Details were also included in the June 1990 Advanced Computing Seminar at Natural Environment Research Council Wallingford. This led to Council for the Central Laboratory of the Research Councils Distributed Computing Support collecting results from running "on a variety of machines, including vector supercomputers, minisupers, super-workstations and workstations, together with that obtained on a number of vector CPUs and on single nodes of various MPP machines". More than 200 results are included, up to 2006, in the report available on the Wayback Machine Archive in entries to at least the year 2007 section.

For the systems identified as supercomputers, there were nine acceptance testing sessions, two of which were failures, one due to excessive CPU problems and the other due to design issues on the I/O subsystem. Both of these were induced by the CCTA stress testing programs.

=== Technical services system appraisal ===

During the early days there were considerations of future technology, including telecommunications in the 1970 book "Data transmission – the future: the development of data transmission to meet future users' needs" found in National Library of Australia catalog 169638. But the main emphasis was appraisal of the latest computer system hardware and software. Initially, this involved collecting information on all appropriate new products, followed by more detailed investigation when being considered for a new project. This included a tour of the production factory and discussions with higher level engineering, design and quality control staff.

The National Archives CCTA records include technical appraisal reports (at the time of writing), up to 1986 (search for quoted reports). The first in a finally standard format was "System Summary Notes" (range 5000 to 6999), starting in 1967, with such as early IBM 360 mainframes and Digital Equipment Corporation PDP 8 minicomputer, up to the last issue in 1980. These are based on standard forms with numerous entries. Other reports identified in the Archives are "Technical Notes" between 1975 and 1986, "Internal Technical Memoranda" 1973 to 1986 and "Technical Memoranda"1975 to 1986". The number of reports cannot be easily determined from the provided data..

=== Computer system performance ===

Before cross the board standard benchmarks became available, average speed rating of computers was based on calculations for a mix of instructions with the result given in Kilo Instructions Per Second (KIPS). The most famous was the Gibson Mix for scientific computing. This was included in CCTA calculations that included those for an ADP Mix and a Process Control Mix, in CCTA Technical Note 3806 Issue 5 with 212 sets of results from 18 manufacturers, pre-1960 to 1971. In 1977, later results were included in CCTA Technical Memorandum 1163, (both via ). All those results are also available in a 2017 PDF file.

In 1972, Harold Curnow wrote the Whetstone Benchmark in the FORTRAN programming Language, based on the work of Brian Wichmann of the National Physical Laboratory.
This executes 8 test functions, 5 of which involve floating point calculations that dominate running time.
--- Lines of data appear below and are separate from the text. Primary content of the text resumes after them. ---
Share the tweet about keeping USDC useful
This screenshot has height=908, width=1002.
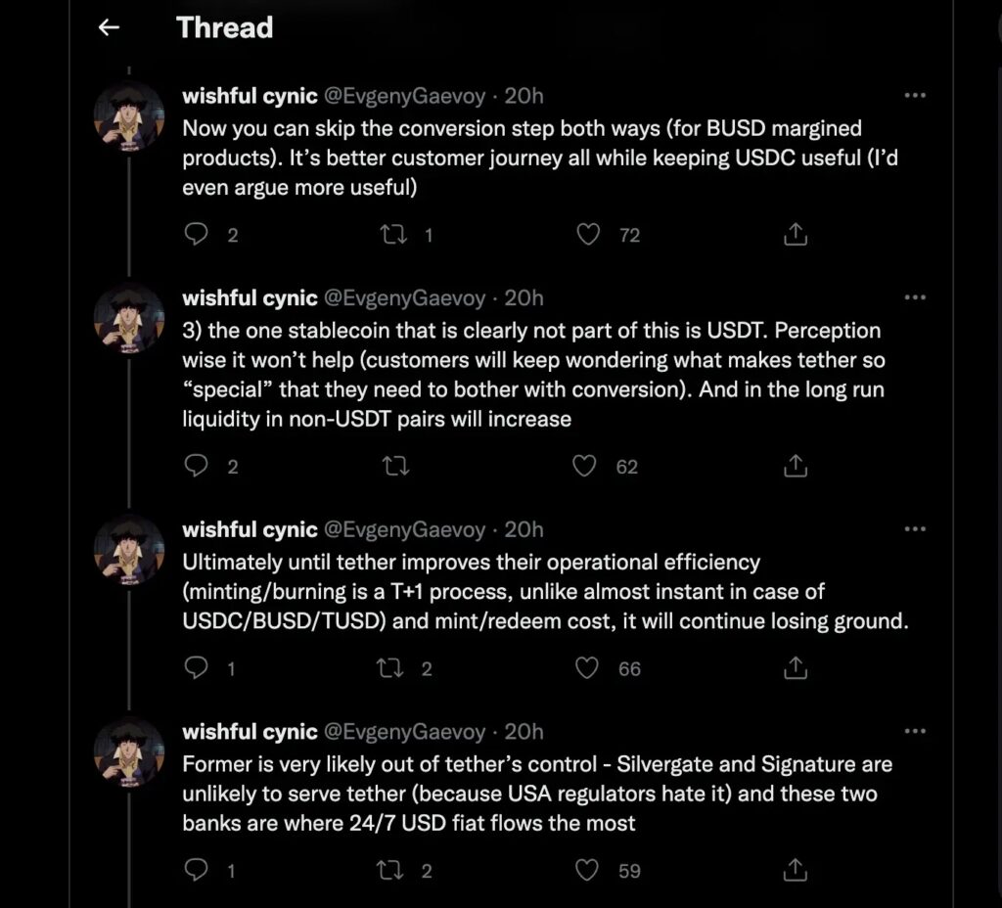797,235
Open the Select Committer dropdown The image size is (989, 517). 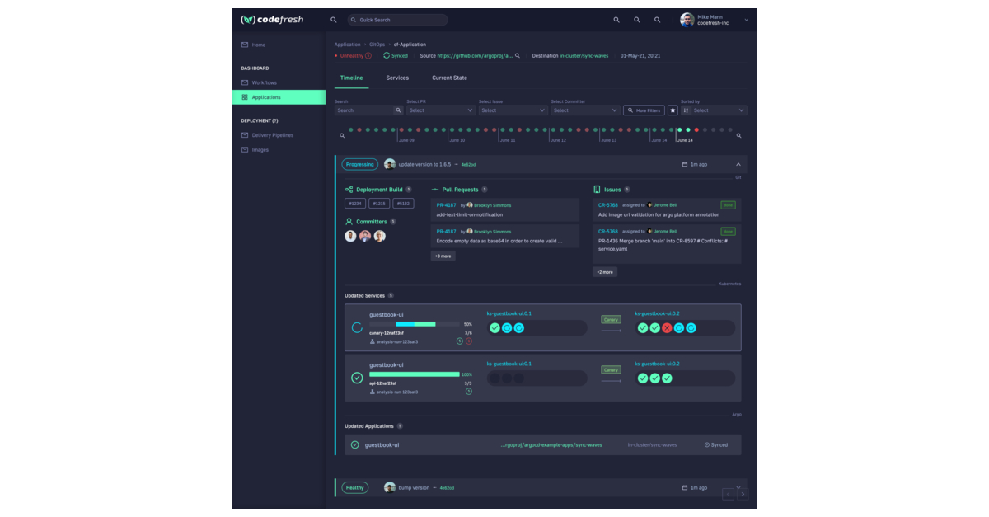point(584,110)
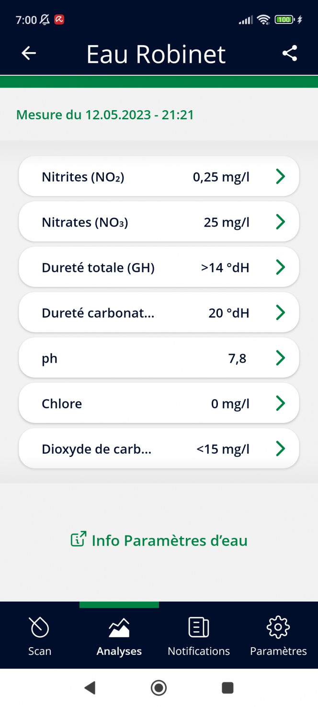
Task: Tap the external link info icon
Action: coord(79,539)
Overall performance was calculated in thousands of Whetstone instructions per second (KWIPS). The program became the first general purpose benchmark that set industry standards of computer system performance. Enhancements by Roy Longbottom provided self timing arrangements and calibration to run for a predetermined time on present and future systems, also performance of each of the 8 tests. The calibrated time was mainly for 10 seconds and is still applicable after 50 years.
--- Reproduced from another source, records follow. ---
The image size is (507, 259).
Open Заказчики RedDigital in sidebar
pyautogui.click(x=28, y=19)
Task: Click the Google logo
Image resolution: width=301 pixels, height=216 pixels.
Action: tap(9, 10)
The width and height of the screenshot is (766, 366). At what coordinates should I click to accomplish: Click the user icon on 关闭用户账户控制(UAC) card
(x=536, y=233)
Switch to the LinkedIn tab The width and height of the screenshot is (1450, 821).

In 1978, Roy Longbottom, who inherited the role of design authority of the benchmark, also produced a version to exploit supercomputer processing hardware, covered in reports "Performance of Multi-User Supercomputing Facilities" and "Whither Whetstone? The synthetic benchmark after 15 years" in book.

Original Whetstone Benchmark results are in 1985 CCTA Technical Memorandum 1182, (via Archive). where overall speed is shown as MWIPS (Millions). This contains more than 1000 results for 244 computers from 32 manufacturers.

On achieving 1 MWIPS, the Digital Equipment Corporation VAX-11/780 minicomputer became accepted as the first commercially available 32-bit computer to demonstrate 1 MIPS (Millions of Instructions Per Second), CERN, not really appropriate for a benchmark dependent on floating point speed. This had an impact on the Dhrystone Benchmark, the second accepted general purpose computer performance measurement program, with no floating point calculations. This produced a result of 1757 Dhrystones Per Second on the VAX 11/780, leading to a revised measurement of 1 DMIPS, (AKA Vax MIPS), by dividing the original result by 1757.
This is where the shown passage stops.